The Bad News: I have much catching up to do on the book review front.
The Good News: I have plenty of ammo (literary, you understand, not literally) ready to fire.
I have been reading a lot in the last couple of months, picking up a new book almost as soon as that which went before it had a chance to hit the “have read” book shelf. You’ll be glad to hear that I’ve moved away from my cycling literature obsession somewhat and am now dividing my team between cycling biographies (and other cycling related books) and fiction.
I had a bonus free 10 euro to spend in Hodges Figgis, my favourite bookshop of all time and an institution on Dawson St. in Dublin, courtesy of their loyalty card system. I took this as an opportunity to make a shopping trip out of the day! After spending a languorous afternoon wandering around the shop, I picked out three new titles to bring home with me – two of which I’d read reviews on and wanted to get before I had even got to the shop and the third title… was a complete gamble.
Unbeknownst to me at the time, this apparently unheard of novel was just about to be released in the cinemas as a major blockbuster movie. Whoops.
Tony and Susan by Arthur Wright
Well, where to begin with this.
Firstly, if you haven’t seen the film yet, don’t watch it until after you’ve read the book. The film is very good and worth watching but the characters in the movie (and the actors/actresses used) are very different to what I had imagined from reading the book. It’s not a show stopper, but it is quite different.
You are reading a novel about someone else reading a novel, which initially might turn you off all that reading. But no, it works and it was brilliantly done. I loved the way this book was written, from the way the protagonist and her own story is weaved in and out from the internal novel is utterly flawless and makes for truly addictive reading.
This kind of structure has the potential to lead to a stilted, annoying flow so to execute it as skilfully as the writer has here is an achievement to be applauded.

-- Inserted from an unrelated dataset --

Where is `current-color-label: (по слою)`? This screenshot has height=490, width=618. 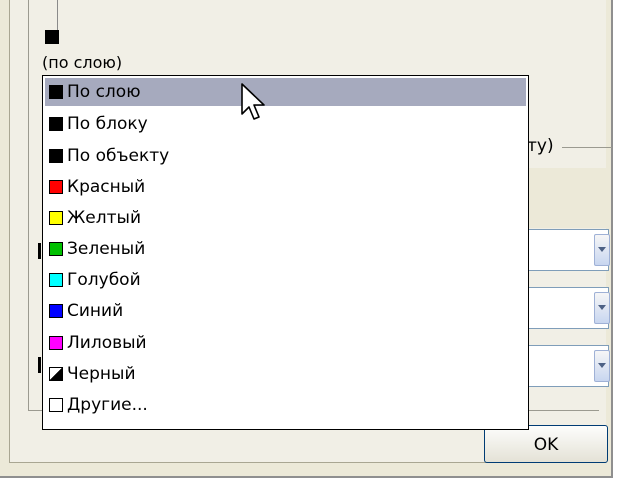
current-color-label: (по слою) is located at coordinates (82, 62).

The central character is Susan Morrow who is gifted a draft novel by her estranged ex-husband and asked to read it for her valuable critique. She then sits down to read the novel over the course of three sittings, following the story of Tony and his family who are subjected to a terrible crime along a remote US highway.
I didn’t particularly any of the characters in this novel, with none of them demonstrating much likeability. But I thought they were well-crafted and I had no trouble with the image I had in my head for each and every character. This is remarkably absent from so many novels nowadays that I feel the need to highlight this skill when it does present itself.
The structure of this novel is divided, as I mentioned, into three sittings during which the protagonist reads the novel. In between, there are numerous interludes where we learn more about Susan’s own life and her backstory. All the while wondering what possible connection there might be between her story and the one she is reading. It flows effortlessly and if you had the time, you could quite easily read this in one sitting.
This book is utterly addictive. You want to keep reading. You want to know what’s going to happen next. You really want to know what’s going to happen at the end. This is one of the rare novels where the atmosphere and intensity of the book builds relentlessly and the reader remains glued to the pages with an impending sense of horror yet to be revealed.
A physical anxiety in my chest sat without rest for the few days it took me to get through this novel. My mind raced through possibilities as I made my way toward the ending and it refused to let it go even when I wasn’t reading it.
I still think about now, a week later after finishing it. I keep playing it over on my head, thinking about the characters, wondering about what happened, wanting to re-read it almost immediately just to make sure I didn’t miss anything.
I gave it to my mom just so I have someone to talk about it with. And I will be giving it to friends, family and anyone else willing to read it… just so I have more people to talk about it with!
There are very few books that make this level for me. We Need to Talk About Kevin is what it reminds of. Impending sense of horror, deep anxiety and utter suspense.
Oh and by the way, the movie is very good and I would highly recommend watching it, but just to note that although in one way, the film is quite true to the book, it’s not necessarily how I imagined it.